### Consigne
Dans l'extrait sur l'infrastructure critique allemande, quelles cibles potentielles les experts jugent-ils particulièrement sensibles ?

### Extrait
────────────────────

Chemins de fer, approvisionnement en énergie, centrales nucléaires : ce qui rend l’infrastructure critique allemande si vulnérable

Les attaques contre les gazoducs de la mer Baltique et les chemins de fer montrent à quel point l’infrastructure critique est vulnérable en Europe et, dans le cas des chemins de fer, en Allemagne.

Les gazoducs, les lignes électriques et les lignes Internet en particulier sont des cibles potentielles sensibles pour d’éventuelles attaques, affirment les experts.

Les menaces ne concernent pas seulement les attaques physiques, mais aussi les cyber-attaques.

Quelques jours seulement séparent les attaques contre les conduites des gazoducs Nord Stream 1 et Nord Stream 2 en mer Baltique et le sabotage du système de la Deutsche Bahn. Dans les deux cas, les autorités enquêtent. Et les deux incidents montrent que l’infrastructure dite critique est fortement menacée et que des attentats peuvent provoquer le chaos et des dommages économiques importants. Business Insider explique quelles infrastructures sont particulièrement sensibles – et pourquoi il est si difficile de les protéger.

Qu’est-ce qui est considéré comme une infrastructure critique ?

L’infrastructure critique fournit à la société des ressources vitales. En font partie : L’électricité, le gaz, la chaleur, les carburants et les denrées alimentaires, les médecins et les hôpitaux, les communications, les transports, mais aussi les finances et les assurances, et que l’État et son administration fonctionnent (plus d’informations auprès de l’Office fédéral pour la protection des populations et l’aide en cas de catastrophe).

Quelles seraient les conséquences d’une attaque sur les infrastructures critiques ?

────────────────────

### Données fournies
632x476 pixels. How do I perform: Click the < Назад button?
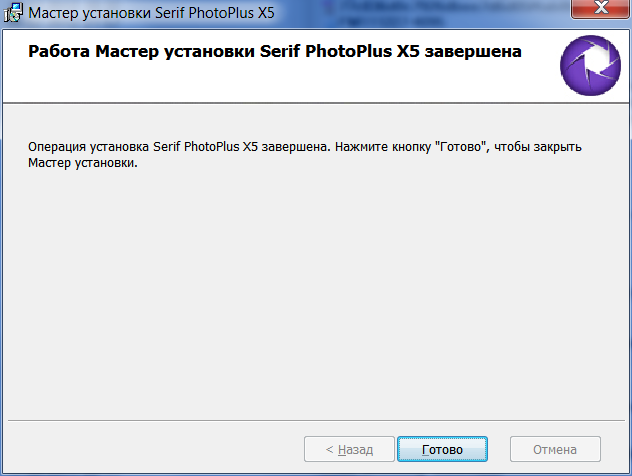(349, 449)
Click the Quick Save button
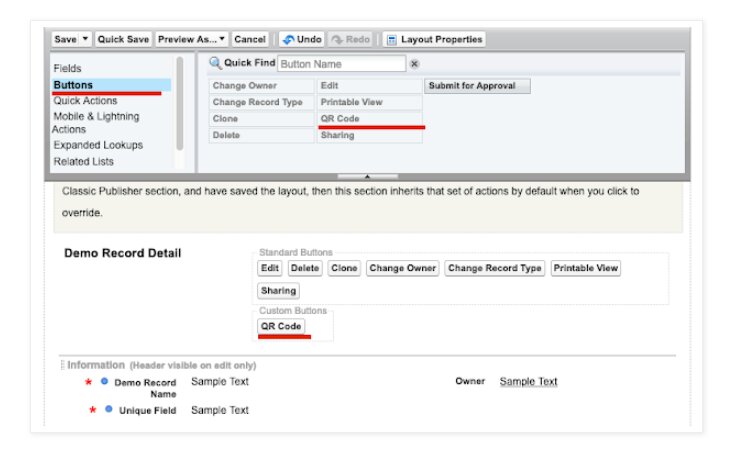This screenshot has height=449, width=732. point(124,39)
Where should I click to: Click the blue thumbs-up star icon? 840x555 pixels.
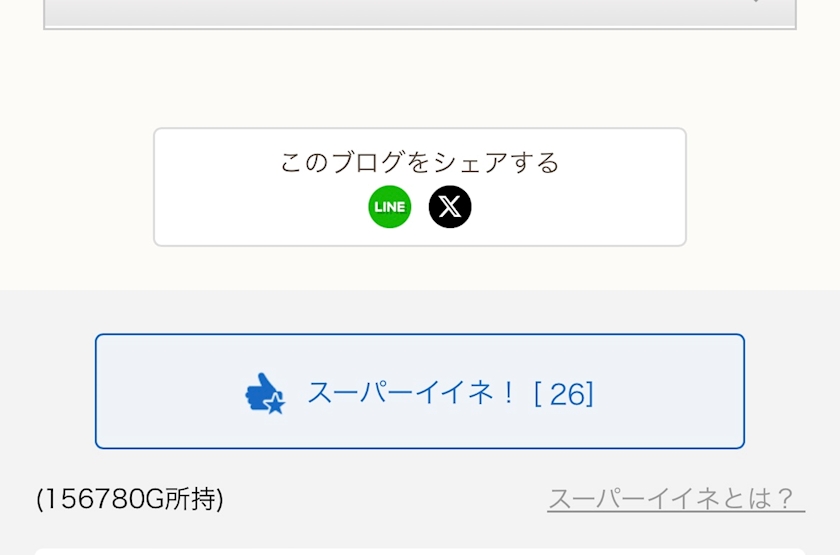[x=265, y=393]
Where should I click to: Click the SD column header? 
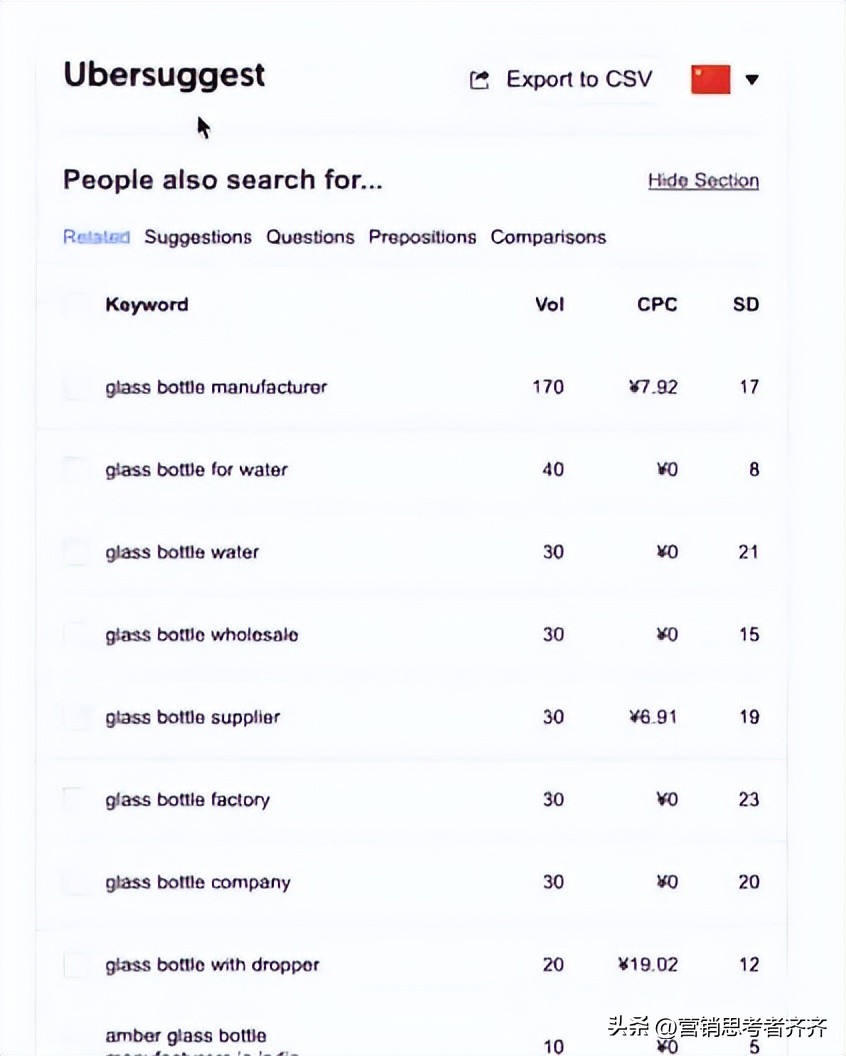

────────────────────

### Réponse
Les gazoducs, les lignes électriques et les lignes Internet.